Written exercise: Please revise the material below by replacing "Describe" with "Identify" and keeping everything else the same.
Start of Listed entries
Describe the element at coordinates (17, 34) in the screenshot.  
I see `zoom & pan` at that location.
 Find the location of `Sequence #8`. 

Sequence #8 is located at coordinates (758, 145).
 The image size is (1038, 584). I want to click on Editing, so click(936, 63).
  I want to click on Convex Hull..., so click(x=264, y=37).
End of Listed entries
Exercise answer:
Identify the element at coordinates (17, 34) in the screenshot.  
I see `zoom & pan` at that location.
 Find the location of `Sequence #8`. 

Sequence #8 is located at coordinates (758, 145).
 The image size is (1038, 584). I want to click on Editing, so click(936, 63).
  I want to click on Convex Hull..., so click(x=264, y=37).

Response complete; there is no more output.